Miley Cyrus et la culture libertarienne rénégate
The following article is translated into French from the English original, written by Ryan Calhoun.

L’artiste la plus célébrée et controversée de l’année est, sans aucun doute, Miley Cyrus. Miley a rapidement et parfaitement transformé son image enfantine des années 2000 à la rebelle corporate. Miley a captivé les audiences avec ce que beaucoup considèrent comme un comportement choquant qui embrasse l’hédonisme et en se moquant des valeurs puritaines. Alors que beaucoup considèrent ses représentations scéniques comme des provocations gratuites, ça marche indéniablement pour attirer l’attention sur elle et transformer son image en quelque chose de nouveau et même de radical. Mais pourquoi est-ce que les libertariens devraient s’intéresser à Miley Cyrus ?
= = = =
--- CONSIGNE A ---
Pouvez-vous citer le passage de l'article sur Miley Cyrus compris entre « Miley Cyrus et » et « Miley Cyrus ? », ces deux extraits inclus ?
--- CONSIGNE B ---
Selon l'article sur Miley Cyrus, qui a écrit l'original anglais ?
--- CONSIGNE C ---
Quels adverbes en « -ment » figurent dans l'article sur Miley Cyrus ? Relevez-les tous.

--- DONNÉES FOURNIES ---
= = = =
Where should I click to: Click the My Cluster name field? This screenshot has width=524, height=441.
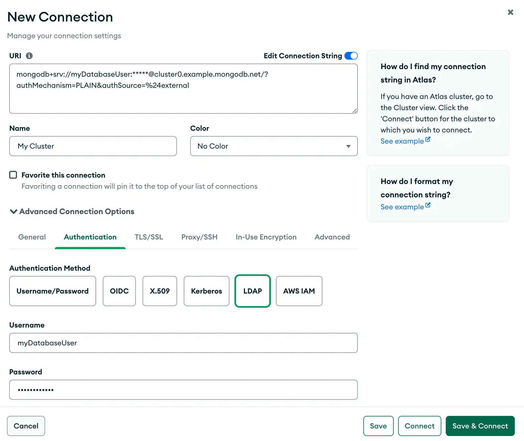pyautogui.click(x=93, y=146)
= = = =
--- RÉPONSE ATTENDUE A ---
Miley Cyrus et la culture libertarienne rénégate
The following article is translated into French from the English original, written by Ryan Calhoun.

L’artiste la plus célébrée et controversée de l’année est, sans aucun doute, Miley Cyrus. Miley a rapidement et parfaitement transformé son image enfantine des années 2000 à la rebelle corporate. Miley a captivé les audiences avec ce que beaucoup considèrent comme un comportement choquant qui embrasse l’hédonisme et en se moquant des valeurs puritaines. Alors que beaucoup considèrent ses représentations scéniques comme des provocations gratuites, ça marche indéniablement pour attirer l’attention sur elle et transformer son image en quelque chose de nouveau et même de radical. Mais pourquoi est-ce que les libertariens devraient s’intéresser à Miley Cyrus ?

--- RÉPONSE ATTENDUE B ---
Ryan Calhoun.

--- RÉPONSE ATTENDUE C ---
rapidement, parfaitement, indéniablement